▶ **THE PROBLEM**: Reproduce the passage of the bug report that begins at the words "I ran both of" and ends after "with the bricks.", without changing a character.

Bug 1513736
| Summary: | Client unable to see or mount NFS-Ganesha export from 12 x (4 + 2) distributed-dispersed volume | ||||||||
|---|---|---|---|---|---|---|---|---|---|
| Product: | [Red Hat Storage] Red Hat Gluster Storage | Reporter: | Dustin Black <dblack> | ||||||
| Component: | nfs-ganesha | Assignee: | Kaleb KEITHLEY <kkeithle> | ||||||
| Status: | CLOSED NOTABUG | QA Contact: | Manisha Saini <msaini> | ||||||
| Severity: | high | Docs Contact: | |||||||
| Priority: | high | ||||||||
| Version: | rhgs-3.3 | CC: | amukherj, asoman, aspandey, dblack, jahernan, japplewh, jthottan, mchangir, pkarampu, rcyriac, rgowdapp, rhinduja, rhs-bugs, skoduri, ssaha, storage-qa-internal | ||||||
| Target Milestone: | --- | Keywords: | ZStream | ||||||
| Target Release: | --- | Flags: | dblack:
needinfo-
dblack: needinfo- |
||||||
| Hardware: | Unspecified | ||||||||
| OS: | Unspecified | ||||||||
| Whiteboard: | |||||||||
| Fixed In Version: | Doc Type: | If docs needed, set a value | |||||||
| Doc Text: | Story Points: | --- | |||||||
| Clone Of: | Environment: | ||||||||
| Last Closed: | 2018-02-15 05:20:28 UTC | Type: | Bug | ||||||
| Regression: | --- | Mount Type: | --- | ||||||
| Documentation: | --- | CRM: | |||||||
| Verified Versions: | Category: | --- | |||||||
| oVirt Team: | --- | RHEL 7.3 requirements from Atomic Host: | |||||||
| Cloudforms Team: | --- | Target Upstream Version: | |||||||
| Embargoed: | |||||||||
| Attachments: |
|
||||||||
Offline from Soumya:
> Maybe the attributes of the filesystem returned were not valid. Is the fuse-mount of the same volume successful? To narrow down if its indeed issue with only ganesha, could you please try these sample gfapi 'C' programs [1] [2]
> [1] https://github.com/gluster/glusterfs/blob/master/tests/basic/gfapi/bug1283983.c
> [2] https://github.com/gluster/glusterfs/blob/master/tests/bugs/gfapi/bug-1447266/1460514.c
Yes, the volume mounts successfully via gluster native fuse.
I ran both of the gfapi sample programs for a while and have attached the log files. They both seem to result in critical timeout errors in communicating with the bricks.

Portion of a data file:
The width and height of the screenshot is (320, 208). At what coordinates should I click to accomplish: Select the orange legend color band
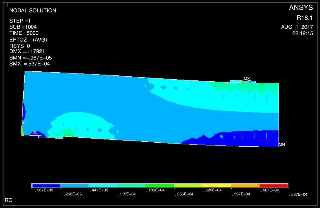pos(245,186)
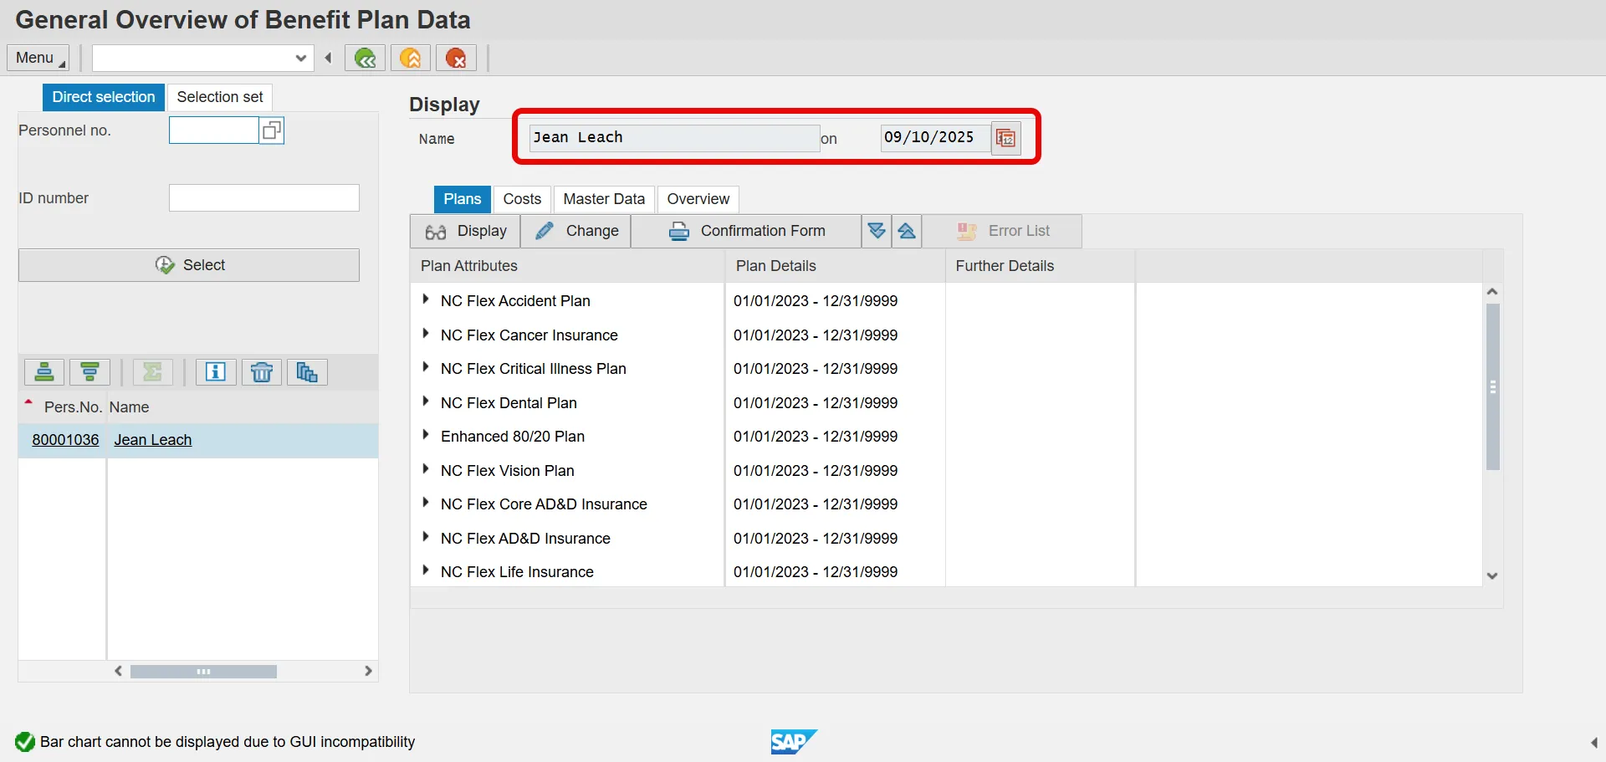Expand the NC Flex Dental Plan row
The width and height of the screenshot is (1606, 762).
[x=426, y=401]
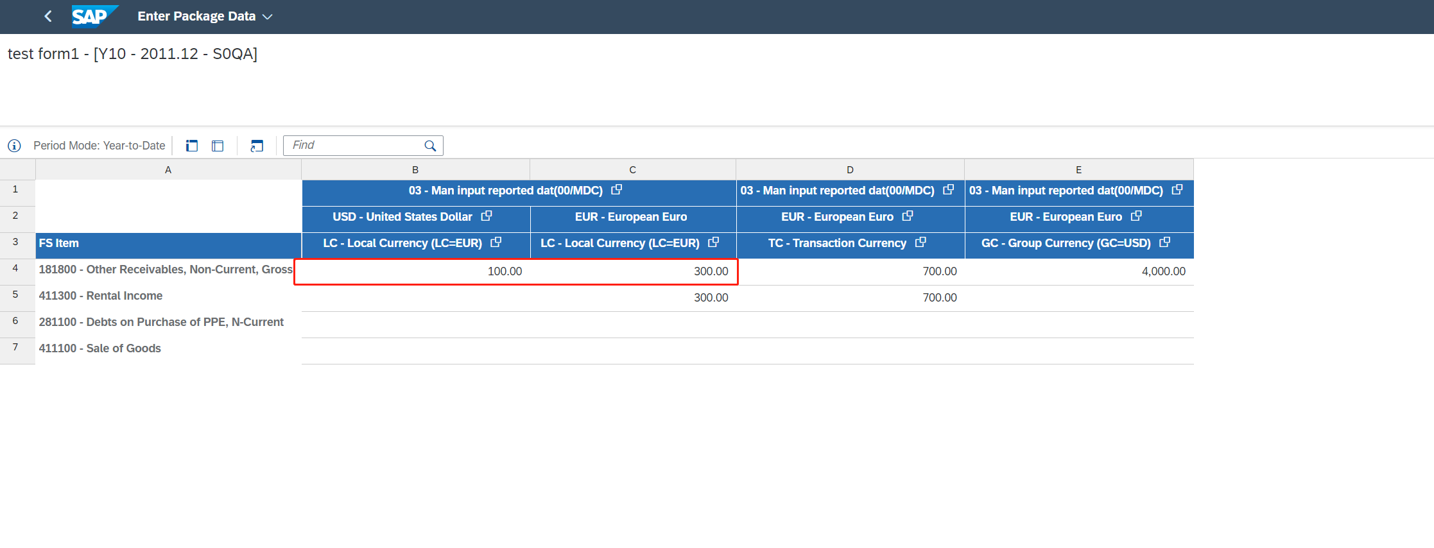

▶ **PROBLEM SOLUTION**:
I ran both of the gfapi sample programs for a while and have attached the log files. They both seem to result in critical timeout errors in communicating with the bricks.